Unfortunately, three markers that have amplified well in other studies (e.g., Polanco et al., 2021; Pont et al., 2018) got so few sequencing reads that we were unable to retain them in our analysis. The three markers that dropped out were also those that, based on preliminary data (agarose gel bands), we chose to amplify in multiplex PCR reactions (paired with one additional marker, in each case). However, for each of the three multiplexes, one marker performed well, and one did not. Thus, our exploration of multiplex reactions revealed challenges that would require taking amplified products through to sequencing in order to confirm that both markers receive a comparable number of reads (De Barba et al., 2014). Despite the validation steps necessary for effective multiplexing, doing so with complementary markers that amplify different barcoding genes could ultimately yield a more efficient laboratory workflow.

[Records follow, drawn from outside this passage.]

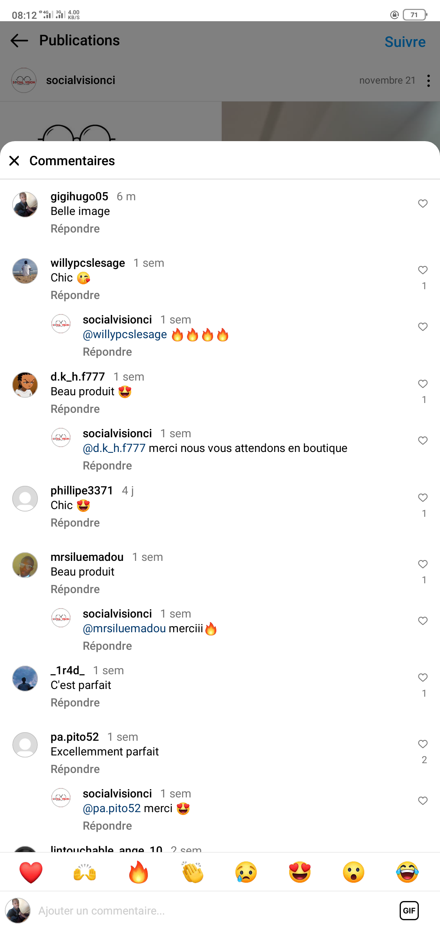This screenshot has height=930, width=440.
Task: Reply to phillipe3371's comment via Répondre
Action: click(x=75, y=523)
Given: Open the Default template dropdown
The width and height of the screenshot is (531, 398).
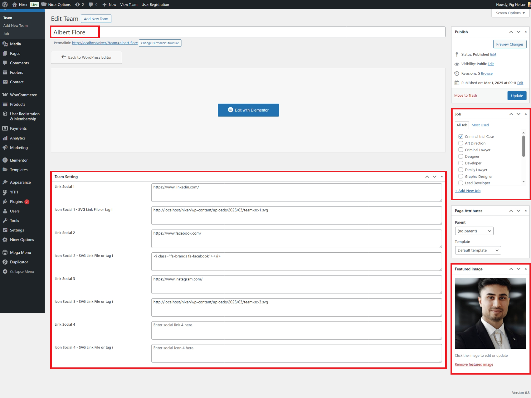Looking at the screenshot, I should [x=478, y=250].
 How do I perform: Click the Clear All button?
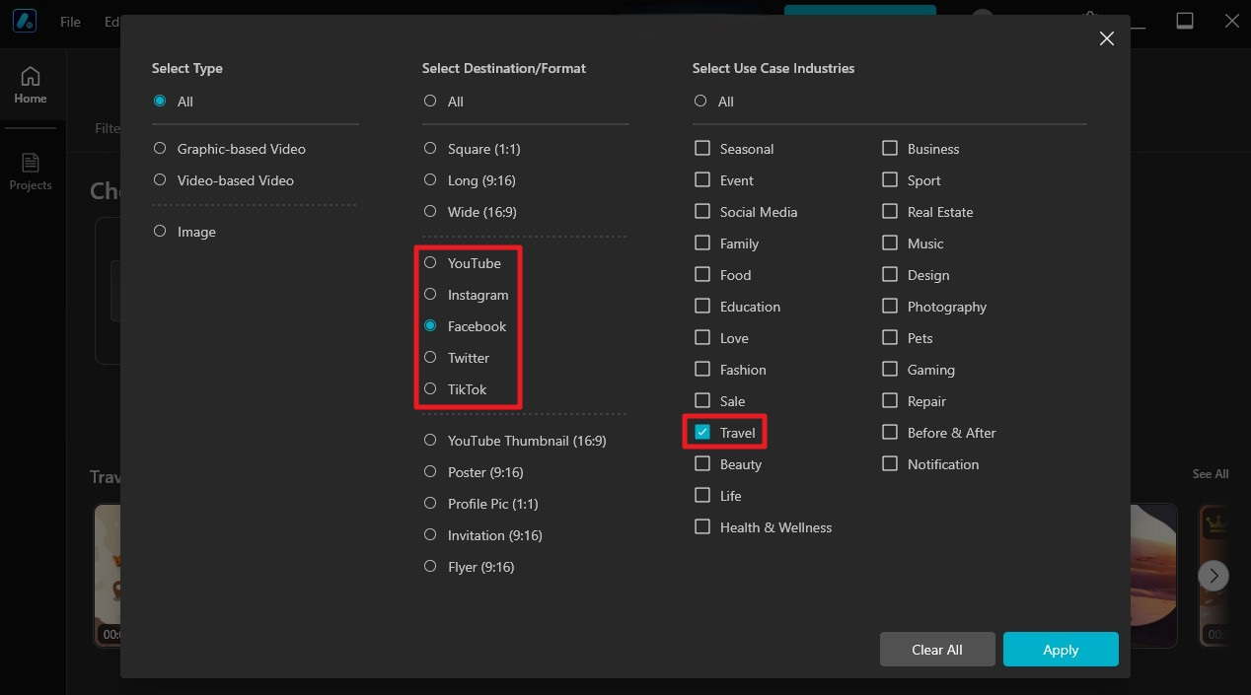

Taken together, our results underscore the advantages of using an optimized portfolio of barcoding markers (similar to results described by Shaw et al., 2016; Zhang, Zhao, & Yao, 2020), yet also reveal that adding markers to a portfolio without testing for complementarity can increase project costs and laboratory effort without improving detection or identification. Further, additional markers can increase the number of false positive observations – by nontarget amplification or mismatches with reference data – and these issues can be more acute when researchers seek high-resolution species identification from broad biodiversity surveys. For studies aiming to quantify biodiversity based on sequence variation patterns, researchers should also be aware of potential nontarget amplification of nuclear mitochondrial pseudo-genes (numts), and can use available software (i.e., metaMATE , Andújar et al., 2021) to remove these sources of error.